Theme Parks - What's the Attraction?   By Katharine Whittemore


It's camp without counselors, high school without classes, the best place to ride out the endless summer. That's what.

The Timber Wolf looks twiggy and gaunt, like miles of scaffolding, like the Eiffel Tower lying on its side. The Timber Wolf is a brand-new, definitely terrifying, fifty-mile-an-hour roller coaster at Worlds of Fun, a theme park on the outskirts of Kansas City, Missouri. When you watch the Wolf from a distance, it makes you giddy and scared all at once. You can hear the screams from half a mile away, along with the baritone clatter of the linked cars as they ski-whoosh out of sight.

Understand the Timber Wolf, and you understand a good many things about theme parks and why millions of teenagers throng to them every year. It's not the pretty tulip and daffodil beds. It's not the cuisine. It's not really the dolphin-through-a-hoop shows and the serene tram rides through the trees. These may be some of the reasons 235 million people travel to America's six hundred theme parks every year (making parks the number one summer attraction in the country), but they aren't what give parks their thrill. The thrill is in the rides. When you stand in line for the Timber Wolf, you hear the recorded sounds of wolves howling in the wind. Then you ride the thing. Think you're going to die. Scream. Feel sick. All that good stuff.

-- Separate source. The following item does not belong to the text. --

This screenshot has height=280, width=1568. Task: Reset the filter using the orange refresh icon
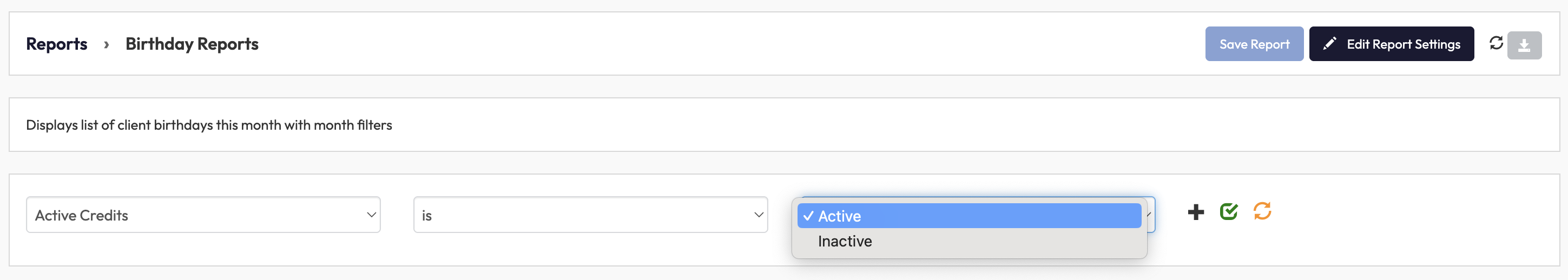click(1262, 211)
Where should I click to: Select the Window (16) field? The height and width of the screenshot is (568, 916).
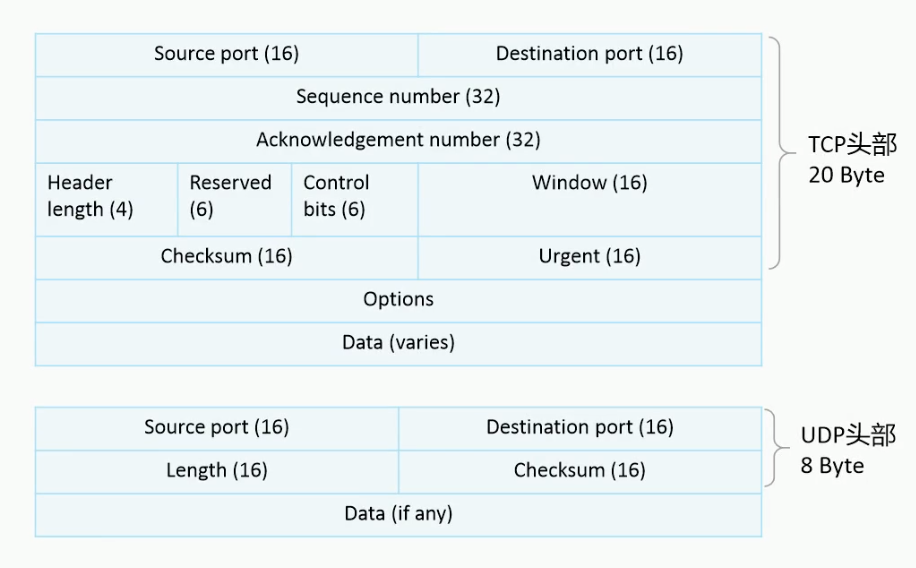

Grip the harness bar so hard your knuckles turn vanilla, or throw your hands up high in the air. It's this kick, this danger fix, that accounts for the parks' real attraction. As Randy Geisler, president of the American Coaster Enthusiasts, says, "A good coaster combines car racing, bobsledding, and skydiving"-a combination that proves pretty much irresistible.

"Teenagers want to do everything just to do it," says Sherry Roberson, nineteen, a guide at Six Flags Over Georgia, outside Atlanta. "All their lives Mom has been saying, 'Don't do that.' And now they can!" Jennis Gaskill, fifteen, describes the appeal another way: "You don't have any control." As if that weren't go ad enough, the parks are a great place to hang out. A theme park is a lot like one giant singles club for people under twenty. It's summer camp for counselors-no campers. lt's high school without classes. Take Worlds of Fun, where about 70 percent of the attendees are teenagers. Worlds of Fun craves, needs, wants teenagers, and that's why they make such a big fuss over new and terrifying rides like the Timber Wolf.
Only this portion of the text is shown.